SHADI FATHI

Virtuose du setâr, luth à manche long, Shadi Fathi perpétue l’héritage millénaire de la musique classique persane par une expérience de concertiste au long cours (réalisant dès 1992 son premier concert solo à l’âge de 15 ans) et par un lumineux sens de l’improvisation.
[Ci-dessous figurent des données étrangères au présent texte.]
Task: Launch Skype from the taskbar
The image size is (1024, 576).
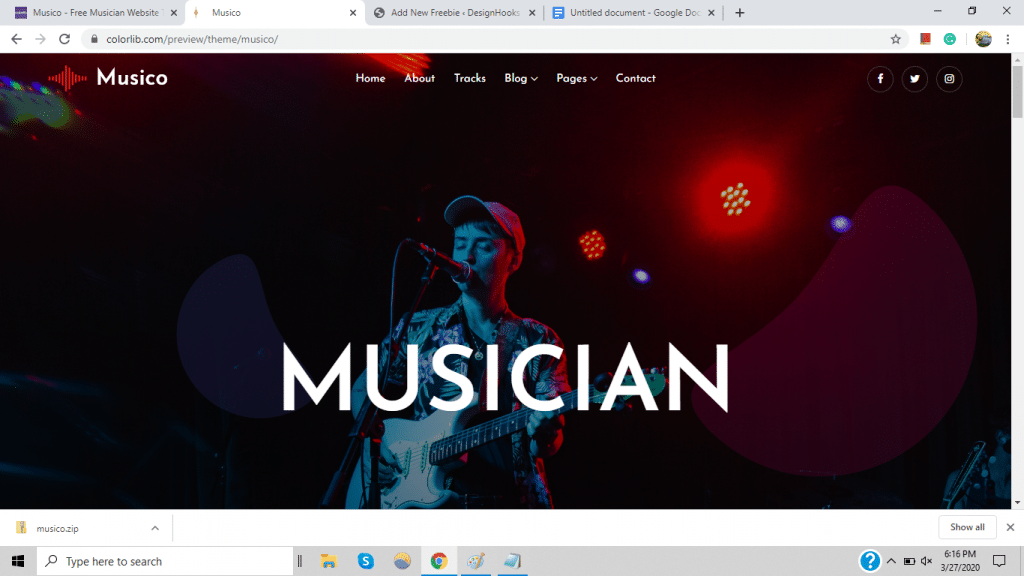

Disciple du grand maître Dariush Talaï à Téhéran, elle maîtrise également les instruments à cordes traditionnels tels que le târ ou le shourangiz et fait vibrer sa sensibilité sur des percussions digitales comme le zarb ou plus particulièrement le daf, avec un style de jeu dans la lignée de la confrérie Ghâderiyeh du Kurdistan Iranien.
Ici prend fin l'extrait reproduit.